# Work to complete
Retype every one of the following records exactly, line for line, changing nothing.

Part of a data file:
★ ★ ★ ★ ★

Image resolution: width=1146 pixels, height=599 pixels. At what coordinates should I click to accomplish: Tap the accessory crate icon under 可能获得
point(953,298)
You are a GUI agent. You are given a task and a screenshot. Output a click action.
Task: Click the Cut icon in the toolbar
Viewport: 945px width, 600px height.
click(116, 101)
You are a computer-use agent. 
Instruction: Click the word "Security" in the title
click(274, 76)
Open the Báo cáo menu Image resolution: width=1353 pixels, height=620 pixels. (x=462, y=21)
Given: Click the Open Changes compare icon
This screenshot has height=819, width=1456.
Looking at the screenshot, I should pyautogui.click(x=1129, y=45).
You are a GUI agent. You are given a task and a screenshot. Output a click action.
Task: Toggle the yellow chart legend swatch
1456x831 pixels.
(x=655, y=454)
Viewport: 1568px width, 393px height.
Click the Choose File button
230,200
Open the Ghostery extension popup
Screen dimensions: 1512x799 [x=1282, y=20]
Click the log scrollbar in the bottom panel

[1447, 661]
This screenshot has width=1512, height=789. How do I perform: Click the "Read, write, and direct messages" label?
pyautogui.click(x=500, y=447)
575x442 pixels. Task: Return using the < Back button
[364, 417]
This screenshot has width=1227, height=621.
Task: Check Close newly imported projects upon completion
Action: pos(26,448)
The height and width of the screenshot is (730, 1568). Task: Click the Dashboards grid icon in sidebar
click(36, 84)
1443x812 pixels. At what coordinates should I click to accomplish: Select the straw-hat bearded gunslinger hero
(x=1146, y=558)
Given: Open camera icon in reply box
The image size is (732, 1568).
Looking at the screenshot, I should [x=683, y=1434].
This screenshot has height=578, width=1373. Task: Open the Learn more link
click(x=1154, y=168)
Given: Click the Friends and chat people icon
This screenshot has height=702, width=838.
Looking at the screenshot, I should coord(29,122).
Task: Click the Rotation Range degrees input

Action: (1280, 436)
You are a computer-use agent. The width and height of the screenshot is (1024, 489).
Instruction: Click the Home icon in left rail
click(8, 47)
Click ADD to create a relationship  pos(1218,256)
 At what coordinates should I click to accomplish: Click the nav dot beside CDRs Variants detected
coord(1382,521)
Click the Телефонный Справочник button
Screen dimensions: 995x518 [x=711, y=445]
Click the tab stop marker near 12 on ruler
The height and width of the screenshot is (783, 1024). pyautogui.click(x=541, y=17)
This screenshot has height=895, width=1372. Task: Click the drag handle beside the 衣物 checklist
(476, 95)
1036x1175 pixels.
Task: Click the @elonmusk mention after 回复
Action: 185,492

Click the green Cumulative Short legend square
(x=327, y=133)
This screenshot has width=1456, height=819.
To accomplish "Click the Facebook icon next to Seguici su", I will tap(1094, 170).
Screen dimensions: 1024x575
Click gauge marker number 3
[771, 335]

★ ★ ★ ★ ★

# Response to the task
Image resolution: width=1146 pixels, height=599 pixels. At what coordinates should I click to accomplish: Tap the accessory crate icon under 可能获得
point(953,298)
You are a GUI agent. You are given a task and a screenshot. Output a click action.
Task: Click the Cut icon in the toolbar
Viewport: 945px width, 600px height.
click(116, 101)
You are a computer-use agent. 
Instruction: Click the word "Security" in the title
click(274, 76)
Open the Báo cáo menu Image resolution: width=1353 pixels, height=620 pixels. (x=462, y=21)
Given: Click the Open Changes compare icon
This screenshot has height=819, width=1456.
Looking at the screenshot, I should pyautogui.click(x=1129, y=45).
You are a GUI agent. You are given a task and a screenshot. Output a click action.
Task: Toggle the yellow chart legend swatch
1456x831 pixels.
(x=655, y=454)
Viewport: 1568px width, 393px height.
Click the Choose File button
230,200
Open the Ghostery extension popup
Screen dimensions: 1512x799 [x=1282, y=20]
Click the log scrollbar in the bottom panel

[1447, 661]
This screenshot has width=1512, height=789. How do I perform: Click the "Read, write, and direct messages" label?
pyautogui.click(x=500, y=447)
575x442 pixels. Task: Return using the < Back button
[364, 417]
This screenshot has width=1227, height=621.
Task: Check Close newly imported projects upon completion
Action: pos(26,448)
The height and width of the screenshot is (730, 1568). Task: Click the Dashboards grid icon in sidebar
click(36, 84)
1443x812 pixels. At what coordinates should I click to accomplish: Select the straw-hat bearded gunslinger hero
(x=1146, y=558)
Given: Open camera icon in reply box
The image size is (732, 1568).
Looking at the screenshot, I should [x=683, y=1434].
This screenshot has height=578, width=1373. Task: Open the Learn more link
click(x=1154, y=168)
Given: Click the Friends and chat people icon
This screenshot has height=702, width=838.
Looking at the screenshot, I should coord(29,122).
Task: Click the Rotation Range degrees input

Action: (1280, 436)
You are a computer-use agent. The width and height of the screenshot is (1024, 489).
Instruction: Click the Home icon in left rail
click(8, 47)
Click ADD to create a relationship  pos(1218,256)
 At what coordinates should I click to accomplish: Click the nav dot beside CDRs Variants detected
coord(1382,521)
Click the Телефонный Справочник button
Screen dimensions: 995x518 [x=711, y=445]
Click the tab stop marker near 12 on ruler
The height and width of the screenshot is (783, 1024). pyautogui.click(x=541, y=17)
This screenshot has height=895, width=1372. Task: Click the drag handle beside the 衣物 checklist
(476, 95)
1036x1175 pixels.
Task: Click the @elonmusk mention after 回复
Action: 185,492

Click the green Cumulative Short legend square
(x=327, y=133)
This screenshot has width=1456, height=819.
To accomplish "Click the Facebook icon next to Seguici su", I will tap(1094, 170).
Screen dimensions: 1024x575
Click gauge marker number 3
[771, 335]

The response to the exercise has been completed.